Broadis is the regional director of the Australian non-profit Free the Bears. Free the Bears increasingly serves Indochina's sun bears, Asiatic black bears and India's sloth bears. When rescuing a bear from the forest, if it is caught in a snare it must be sedated by dart gun. In other cases involving cages, Broadis and his team coax captives into a travel crate. Or the creatures are young and "handleable", he says, adding, "There is nothing typical about rescuing bears: no two situations have ever been the same."
Broadis' taxing, hands-on, high-powered role demands the following qualities: patience, understanding, a good sense of humour, and a good knowledge of the illegal wildlife trade and the factors driving it now and which will do so in future. Today, the trend is toward hand-rearing cubs that should be with their mothers, he says.
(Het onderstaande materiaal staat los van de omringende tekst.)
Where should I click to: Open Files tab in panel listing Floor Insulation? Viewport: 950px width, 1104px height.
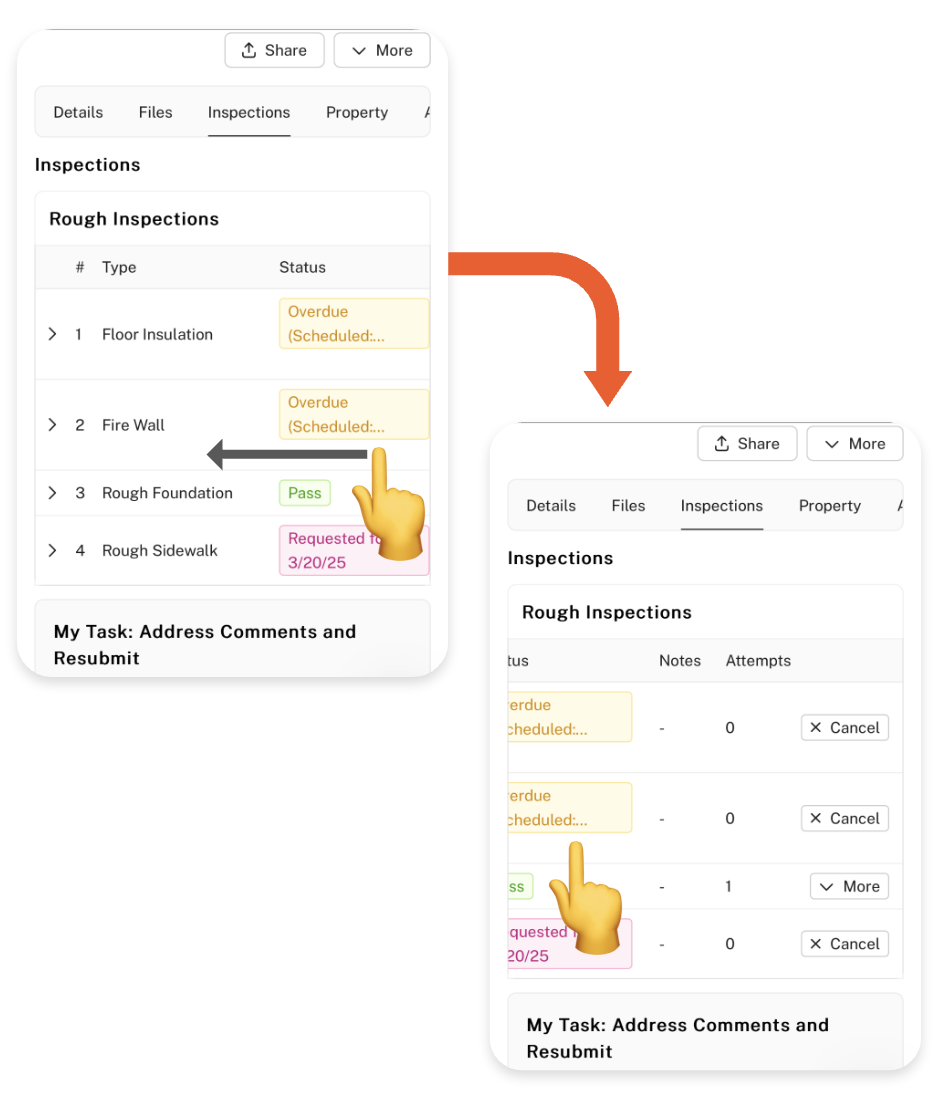pyautogui.click(x=155, y=112)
The toughest part of his job is facing the realisation that a captive bear must be abandoned: "It's tough leaving, say, a bile farm. Leaving all those bears, knowing that their faces are staring at your back as you leave," he says, adding that most farms and farmers are well-connected: they apparently operate "in spite of the law". The hardest lesson his animal welfare work has taught him is not everything about bears is black and white.
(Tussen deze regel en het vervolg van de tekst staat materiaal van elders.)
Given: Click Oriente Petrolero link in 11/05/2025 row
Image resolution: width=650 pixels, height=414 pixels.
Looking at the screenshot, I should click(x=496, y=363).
"Most people just say: 'Why can't you just put them back in the forest?' It's not that simple. Their habitat is disappearing at such an astounding rate that there is often nowhere to put them back to," he says.
From Scotland, Broadis is the son of an electrical engineer father and youth-worker mother. After earning a Glasgow University zoology degree, he worked as a research associate in South America, the Caribbean and Australia. In 2003, a Free the Bears volunteer friend introduced him to the non-profit and Broadis ventured to Cambodia to see if he could lend a hand. Now in charge of some 60 staff, he is contracted to do a 50-hour week but works double, he says. As crises arise, he rushes around Indochina, embedded in Laos one moment, Cambodia the next, daily rewarded by rescued bears' happy faces, he says.
According to him, Free the Bears has rescued over 800 from the bile trade, which hinges on extracting a kind of acid from bear gall-bladders, for traditional Chinese medicine use. Because some consumers believe bear bile remedies work wonders, the substance is valuable. Broadis refuses to say how valuable in US dollars because the information "kind of drives the trade", he says.
"Not everyone will say, 'Wow that's so bad.' Some will say, "Hmm, that's cheap — I might buy some,"' he says.
In theory, bear bile is worthless because science judges it all myth, no medicine. The biggest myth surrounding Broadis' field is that humans can treat the earth how they like and she will recover, he says. Still, he insists that the chances of bears bouncing back are good – if we act now.